AIM OF THE TASK: For this exercise, please reproduce the records below word for word, from the first line through the line with "Task: Click the Logout icon".

Dataset entries:
————————
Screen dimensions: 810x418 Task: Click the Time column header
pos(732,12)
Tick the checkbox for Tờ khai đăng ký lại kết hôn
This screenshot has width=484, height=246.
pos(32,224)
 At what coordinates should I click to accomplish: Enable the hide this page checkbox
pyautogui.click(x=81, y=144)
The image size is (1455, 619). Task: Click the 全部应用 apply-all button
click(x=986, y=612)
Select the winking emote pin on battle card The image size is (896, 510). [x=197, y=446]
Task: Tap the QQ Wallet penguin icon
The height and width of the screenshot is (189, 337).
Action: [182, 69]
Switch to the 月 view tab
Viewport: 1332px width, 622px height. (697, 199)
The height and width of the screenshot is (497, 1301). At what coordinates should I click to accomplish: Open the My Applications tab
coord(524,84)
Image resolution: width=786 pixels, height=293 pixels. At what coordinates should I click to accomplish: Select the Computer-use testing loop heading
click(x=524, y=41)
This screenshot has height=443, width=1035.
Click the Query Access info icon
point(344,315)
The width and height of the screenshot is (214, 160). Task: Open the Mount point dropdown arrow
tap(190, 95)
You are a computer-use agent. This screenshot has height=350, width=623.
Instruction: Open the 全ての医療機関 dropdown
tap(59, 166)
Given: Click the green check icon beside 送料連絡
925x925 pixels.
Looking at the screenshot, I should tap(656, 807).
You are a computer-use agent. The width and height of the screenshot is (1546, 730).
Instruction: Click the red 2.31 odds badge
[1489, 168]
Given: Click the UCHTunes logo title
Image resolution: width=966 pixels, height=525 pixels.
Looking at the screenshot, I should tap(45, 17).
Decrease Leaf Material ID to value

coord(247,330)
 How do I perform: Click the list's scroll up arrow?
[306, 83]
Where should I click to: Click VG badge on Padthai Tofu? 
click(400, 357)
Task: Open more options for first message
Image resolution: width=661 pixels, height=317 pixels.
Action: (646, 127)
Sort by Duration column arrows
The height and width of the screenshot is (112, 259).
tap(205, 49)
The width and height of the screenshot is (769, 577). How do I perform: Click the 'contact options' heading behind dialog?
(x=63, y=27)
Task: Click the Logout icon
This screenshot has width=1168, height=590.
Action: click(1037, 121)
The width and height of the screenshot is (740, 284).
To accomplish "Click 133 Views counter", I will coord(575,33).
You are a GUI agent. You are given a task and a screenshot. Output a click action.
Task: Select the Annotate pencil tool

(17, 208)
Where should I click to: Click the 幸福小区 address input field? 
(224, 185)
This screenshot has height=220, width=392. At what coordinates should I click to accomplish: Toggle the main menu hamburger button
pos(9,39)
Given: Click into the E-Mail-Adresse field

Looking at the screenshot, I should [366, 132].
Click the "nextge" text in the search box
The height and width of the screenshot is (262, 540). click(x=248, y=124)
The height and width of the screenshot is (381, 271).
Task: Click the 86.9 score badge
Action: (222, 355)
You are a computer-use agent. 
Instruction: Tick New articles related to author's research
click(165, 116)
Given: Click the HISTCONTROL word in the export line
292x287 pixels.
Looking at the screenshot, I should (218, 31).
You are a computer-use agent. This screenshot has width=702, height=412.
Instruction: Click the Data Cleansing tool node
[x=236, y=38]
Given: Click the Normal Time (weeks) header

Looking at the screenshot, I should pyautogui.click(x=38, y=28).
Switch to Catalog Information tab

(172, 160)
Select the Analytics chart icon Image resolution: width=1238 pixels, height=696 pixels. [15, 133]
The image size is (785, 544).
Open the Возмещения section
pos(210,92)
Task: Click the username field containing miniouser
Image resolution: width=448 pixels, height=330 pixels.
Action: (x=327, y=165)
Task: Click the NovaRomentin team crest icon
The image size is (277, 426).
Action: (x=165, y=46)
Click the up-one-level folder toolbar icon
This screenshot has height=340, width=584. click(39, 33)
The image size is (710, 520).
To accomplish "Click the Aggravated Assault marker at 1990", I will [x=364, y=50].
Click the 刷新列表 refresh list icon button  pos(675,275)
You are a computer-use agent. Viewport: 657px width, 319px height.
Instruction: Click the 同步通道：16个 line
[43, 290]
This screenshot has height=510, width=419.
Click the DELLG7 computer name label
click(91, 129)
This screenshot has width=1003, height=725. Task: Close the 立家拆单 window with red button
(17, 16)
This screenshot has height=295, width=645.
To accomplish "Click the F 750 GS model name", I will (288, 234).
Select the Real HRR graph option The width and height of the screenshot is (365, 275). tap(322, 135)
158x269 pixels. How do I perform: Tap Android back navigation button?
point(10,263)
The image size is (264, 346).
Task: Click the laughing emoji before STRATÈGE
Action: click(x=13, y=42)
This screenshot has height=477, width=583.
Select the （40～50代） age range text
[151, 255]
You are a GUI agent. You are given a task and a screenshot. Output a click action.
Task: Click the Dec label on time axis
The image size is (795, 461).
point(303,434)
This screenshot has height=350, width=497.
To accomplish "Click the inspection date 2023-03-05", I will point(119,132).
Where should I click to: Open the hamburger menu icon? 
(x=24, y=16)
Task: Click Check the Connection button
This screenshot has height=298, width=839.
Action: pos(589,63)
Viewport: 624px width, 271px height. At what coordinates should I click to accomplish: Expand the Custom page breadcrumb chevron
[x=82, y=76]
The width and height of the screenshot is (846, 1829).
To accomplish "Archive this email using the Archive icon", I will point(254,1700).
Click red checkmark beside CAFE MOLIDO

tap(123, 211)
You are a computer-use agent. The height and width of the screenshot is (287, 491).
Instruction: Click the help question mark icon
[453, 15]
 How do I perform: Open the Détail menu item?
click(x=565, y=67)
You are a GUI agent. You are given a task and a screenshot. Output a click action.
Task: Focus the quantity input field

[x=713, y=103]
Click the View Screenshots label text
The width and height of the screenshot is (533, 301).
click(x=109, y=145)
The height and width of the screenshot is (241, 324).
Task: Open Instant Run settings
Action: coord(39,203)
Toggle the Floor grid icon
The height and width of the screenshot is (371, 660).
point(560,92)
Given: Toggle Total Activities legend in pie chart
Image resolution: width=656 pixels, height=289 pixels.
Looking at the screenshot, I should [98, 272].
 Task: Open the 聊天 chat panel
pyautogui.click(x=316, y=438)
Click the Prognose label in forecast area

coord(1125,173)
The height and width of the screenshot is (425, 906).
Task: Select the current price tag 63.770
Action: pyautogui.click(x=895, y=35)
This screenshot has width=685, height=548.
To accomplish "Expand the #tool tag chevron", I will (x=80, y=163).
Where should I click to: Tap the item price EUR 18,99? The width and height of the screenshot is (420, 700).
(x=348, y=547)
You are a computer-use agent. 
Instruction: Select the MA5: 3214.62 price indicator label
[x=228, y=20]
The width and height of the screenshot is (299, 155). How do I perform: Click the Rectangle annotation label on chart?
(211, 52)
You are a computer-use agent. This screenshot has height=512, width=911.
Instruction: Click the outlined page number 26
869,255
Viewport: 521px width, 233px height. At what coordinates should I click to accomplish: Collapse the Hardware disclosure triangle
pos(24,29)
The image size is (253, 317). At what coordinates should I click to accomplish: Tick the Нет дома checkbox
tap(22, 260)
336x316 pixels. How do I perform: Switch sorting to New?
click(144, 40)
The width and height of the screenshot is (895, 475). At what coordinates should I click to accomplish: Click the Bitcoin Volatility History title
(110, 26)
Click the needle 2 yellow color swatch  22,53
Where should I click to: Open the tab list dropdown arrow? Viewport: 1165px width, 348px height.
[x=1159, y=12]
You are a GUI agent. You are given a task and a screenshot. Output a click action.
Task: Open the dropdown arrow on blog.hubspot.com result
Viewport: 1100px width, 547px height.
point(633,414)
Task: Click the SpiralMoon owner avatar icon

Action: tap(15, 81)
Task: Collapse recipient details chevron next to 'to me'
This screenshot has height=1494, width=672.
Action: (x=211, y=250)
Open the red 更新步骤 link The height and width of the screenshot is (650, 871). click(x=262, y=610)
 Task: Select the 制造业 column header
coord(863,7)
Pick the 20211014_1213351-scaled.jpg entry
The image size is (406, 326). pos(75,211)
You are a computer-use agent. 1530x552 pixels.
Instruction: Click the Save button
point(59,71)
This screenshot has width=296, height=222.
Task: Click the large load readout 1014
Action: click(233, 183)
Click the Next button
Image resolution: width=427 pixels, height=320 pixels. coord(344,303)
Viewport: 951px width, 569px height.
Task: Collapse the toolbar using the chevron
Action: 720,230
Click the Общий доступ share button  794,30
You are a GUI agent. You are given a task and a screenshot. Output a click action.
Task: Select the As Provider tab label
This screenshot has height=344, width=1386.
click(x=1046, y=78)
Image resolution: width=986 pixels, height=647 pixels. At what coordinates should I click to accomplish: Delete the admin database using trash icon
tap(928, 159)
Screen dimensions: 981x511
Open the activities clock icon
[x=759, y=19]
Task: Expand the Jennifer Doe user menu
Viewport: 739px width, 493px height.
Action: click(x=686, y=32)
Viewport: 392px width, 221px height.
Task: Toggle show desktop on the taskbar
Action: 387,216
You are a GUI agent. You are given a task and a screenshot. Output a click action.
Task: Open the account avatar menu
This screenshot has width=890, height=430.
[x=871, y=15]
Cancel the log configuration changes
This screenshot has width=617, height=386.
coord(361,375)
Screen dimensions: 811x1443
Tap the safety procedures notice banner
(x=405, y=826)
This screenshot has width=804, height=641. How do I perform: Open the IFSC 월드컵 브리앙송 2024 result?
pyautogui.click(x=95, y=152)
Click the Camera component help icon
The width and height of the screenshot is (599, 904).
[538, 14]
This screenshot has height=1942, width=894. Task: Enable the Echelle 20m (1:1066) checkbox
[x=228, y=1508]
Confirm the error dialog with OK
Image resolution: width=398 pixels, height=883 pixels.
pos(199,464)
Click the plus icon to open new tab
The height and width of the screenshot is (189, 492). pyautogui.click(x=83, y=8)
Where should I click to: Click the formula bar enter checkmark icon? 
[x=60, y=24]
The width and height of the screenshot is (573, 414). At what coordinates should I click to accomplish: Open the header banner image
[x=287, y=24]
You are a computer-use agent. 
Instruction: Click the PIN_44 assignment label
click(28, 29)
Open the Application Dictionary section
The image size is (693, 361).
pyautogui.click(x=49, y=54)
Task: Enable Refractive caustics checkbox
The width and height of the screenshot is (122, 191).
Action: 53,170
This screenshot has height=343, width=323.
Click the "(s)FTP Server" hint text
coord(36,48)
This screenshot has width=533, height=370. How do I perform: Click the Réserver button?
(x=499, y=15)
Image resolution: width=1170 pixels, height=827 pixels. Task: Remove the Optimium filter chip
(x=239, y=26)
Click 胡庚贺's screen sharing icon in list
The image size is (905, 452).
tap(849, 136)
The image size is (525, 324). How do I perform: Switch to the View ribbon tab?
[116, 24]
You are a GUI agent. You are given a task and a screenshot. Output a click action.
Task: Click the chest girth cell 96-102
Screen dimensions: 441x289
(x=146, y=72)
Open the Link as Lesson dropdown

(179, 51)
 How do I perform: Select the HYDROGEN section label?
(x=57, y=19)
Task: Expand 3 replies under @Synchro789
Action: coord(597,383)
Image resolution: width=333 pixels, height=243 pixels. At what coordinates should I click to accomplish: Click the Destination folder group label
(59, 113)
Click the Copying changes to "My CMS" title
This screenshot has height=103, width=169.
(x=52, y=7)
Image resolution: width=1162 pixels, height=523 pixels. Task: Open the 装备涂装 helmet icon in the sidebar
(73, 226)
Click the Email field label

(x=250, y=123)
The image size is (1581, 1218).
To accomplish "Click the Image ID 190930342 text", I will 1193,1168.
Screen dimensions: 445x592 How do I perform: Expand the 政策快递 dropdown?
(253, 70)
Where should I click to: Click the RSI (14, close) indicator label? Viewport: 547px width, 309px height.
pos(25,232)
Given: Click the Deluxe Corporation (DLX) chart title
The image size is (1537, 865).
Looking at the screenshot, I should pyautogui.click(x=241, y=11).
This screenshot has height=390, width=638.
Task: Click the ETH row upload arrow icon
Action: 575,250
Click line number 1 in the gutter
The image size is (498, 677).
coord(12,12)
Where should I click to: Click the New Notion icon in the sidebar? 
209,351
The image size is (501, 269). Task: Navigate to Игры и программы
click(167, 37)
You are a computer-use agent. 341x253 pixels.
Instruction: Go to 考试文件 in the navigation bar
————————
WRITTEN RESPONSE:
Screen dimensions: 810x418 Task: Click the Time column header
pos(732,12)
Tick the checkbox for Tờ khai đăng ký lại kết hôn
This screenshot has width=484, height=246.
pos(32,224)
 At what coordinates should I click to accomplish: Enable the hide this page checkbox
pyautogui.click(x=81, y=144)
The image size is (1455, 619). Task: Click the 全部应用 apply-all button
click(x=986, y=612)
Select the winking emote pin on battle card The image size is (896, 510). [x=197, y=446]
Task: Tap the QQ Wallet penguin icon
The height and width of the screenshot is (189, 337).
Action: [182, 69]
Switch to the 月 view tab
Viewport: 1332px width, 622px height. (697, 199)
The height and width of the screenshot is (497, 1301). At what coordinates should I click to accomplish: Open the My Applications tab
coord(524,84)
Image resolution: width=786 pixels, height=293 pixels. At what coordinates should I click to accomplish: Select the Computer-use testing loop heading
click(x=524, y=41)
This screenshot has height=443, width=1035.
Click the Query Access info icon
point(344,315)
The width and height of the screenshot is (214, 160). Task: Open the Mount point dropdown arrow
tap(190, 95)
You are a computer-use agent. This screenshot has height=350, width=623.
Instruction: Open the 全ての医療機関 dropdown
tap(59, 166)
Given: Click the green check icon beside 送料連絡
925x925 pixels.
Looking at the screenshot, I should tap(656, 807).
You are a computer-use agent. The width and height of the screenshot is (1546, 730).
Instruction: Click the red 2.31 odds badge
[1489, 168]
Given: Click the UCHTunes logo title
Image resolution: width=966 pixels, height=525 pixels.
Looking at the screenshot, I should tap(45, 17).
Decrease Leaf Material ID to value

coord(247,330)
 How do I perform: Click the list's scroll up arrow?
[306, 83]
Where should I click to: Click VG badge on Padthai Tofu? 
click(400, 357)
Task: Open more options for first message
Image resolution: width=661 pixels, height=317 pixels.
Action: (646, 127)
Sort by Duration column arrows
The height and width of the screenshot is (112, 259).
tap(205, 49)
The width and height of the screenshot is (769, 577). How do I perform: Click the 'contact options' heading behind dialog?
(x=63, y=27)
Task: Click the Logout icon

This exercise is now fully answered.